🧠 AI🟢 BullishImportance 7/10

RePO-VLA: Recovery-Driven Policy Optimization for Vision-Language-Action Models

arXiv – CS AI|Weijia Liufu, Xiaoyu Guo, Ruiyi Chen, Jingzhi Liu, Kaidong Zhang, Xiwen Liang, Jianqi Lin, Dawei Sun, Yuze Wang, Rongtao Xu, Bingqian Lin, Bowen Yang, Tongtong Cao, Bowen Peng, Dongyu Zhang, Guangrun Wang, Min Wang, Liang Lin, Xiaodan Liang|May 12, 2026 at 04:00 AM

🤖AI Summary

Researchers introduce RePO-VLA, a policy optimization framework that improves Vision-Language-Action models' ability to recover from failures in complex manipulation tasks. The method increases adversarial robustness from 20% to 75% by learning from recovery trajectories rather than discarding failed attempts, with validation on both simulated and real-world robotic tasks.

Analysis

RePO-VLA addresses a fundamental challenge in robotic learning: current VLA models rely heavily on success-only imitation, which provides minimal guidance when execution deviates from expected trajectories. This brittleness severely limits deployment in contact-rich, long-horizon tasks where perturbations are inevitable. The framework reframes failure data as valuable training signal by decomposing trajectories into three distinct categories—successes, recoveries, and failures—each serving a specific pedagogical purpose.

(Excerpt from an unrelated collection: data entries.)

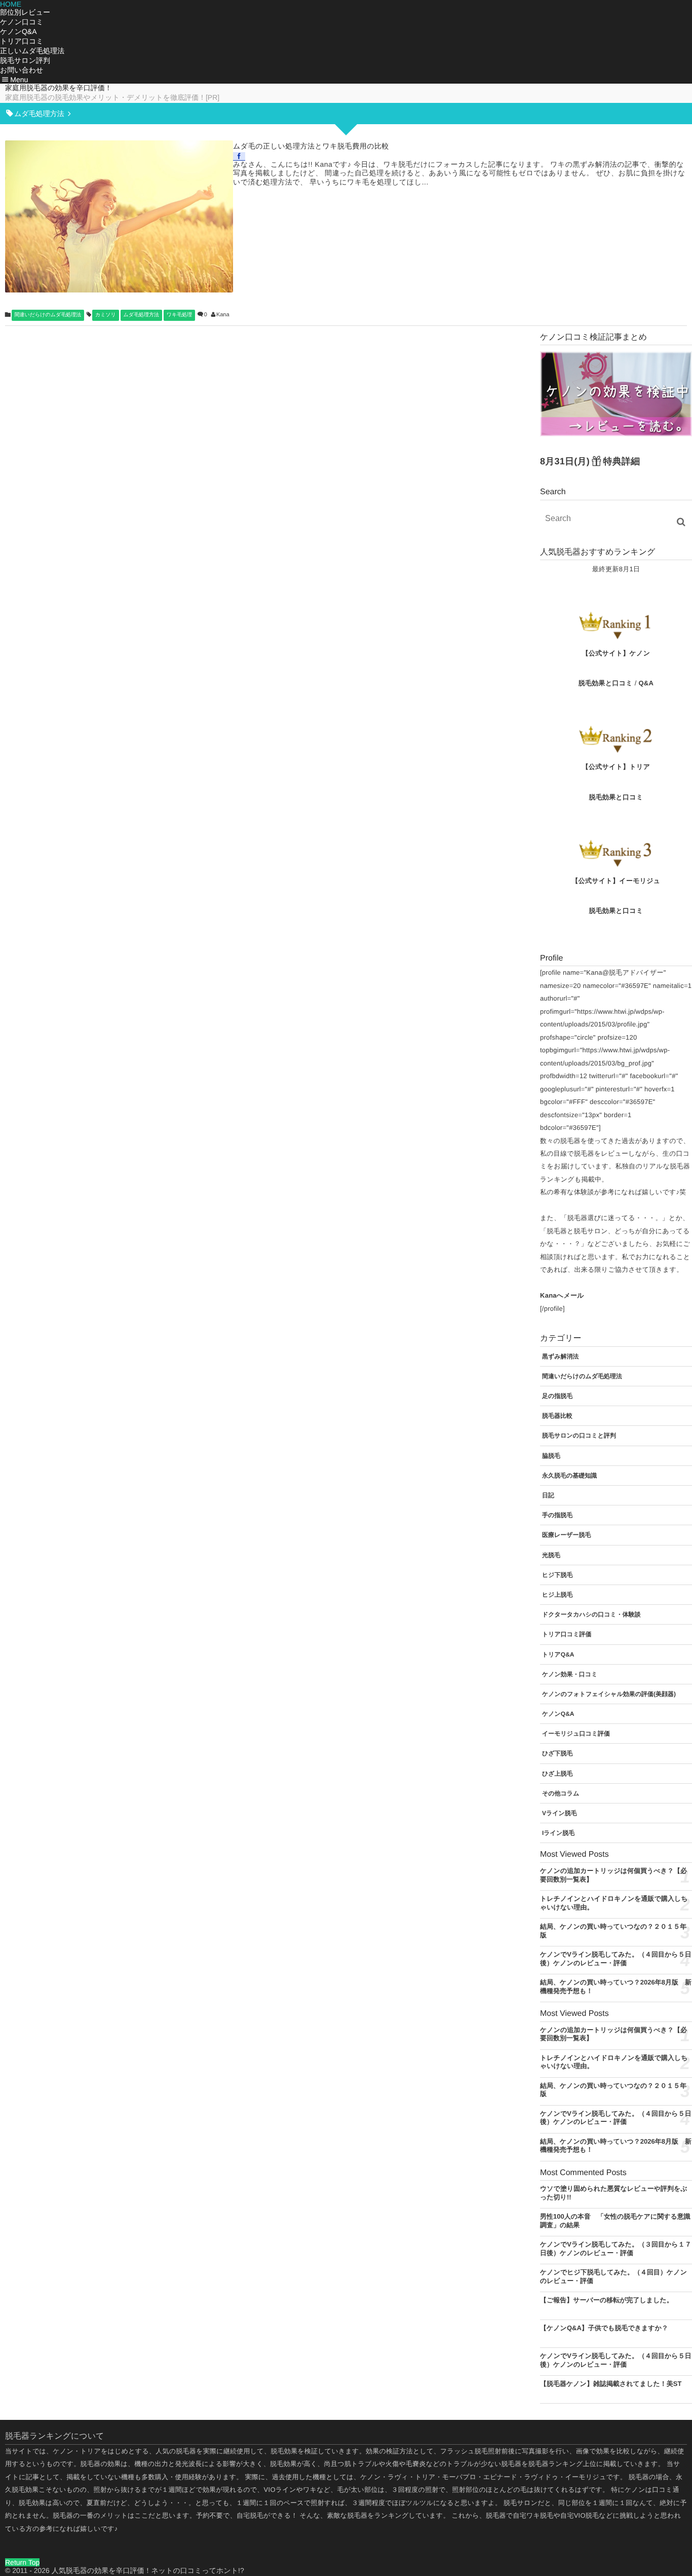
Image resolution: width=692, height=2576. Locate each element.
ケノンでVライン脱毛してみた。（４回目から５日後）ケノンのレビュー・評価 (615, 2118)
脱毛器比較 (557, 1415)
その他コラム (560, 1793)
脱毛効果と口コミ (606, 683)
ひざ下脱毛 (557, 1753)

The technical innovation centers on three components working in concert. Recovery-Aware Initialization decouples corrective actions from preceding failures by resetting history context, ensuring the model learns state-specific recovery rather than memorizing failure sequences. The Progress-Aware Semantic Value Function creates nuanced labels that distinguish nominal actions from corrective ones while identifying unrecoverable drift. Value-Conditioned Refinement then biases the policy toward high-progress actions during training and deployment using a fixed value signal, eliminating the need for failure detection heuristics.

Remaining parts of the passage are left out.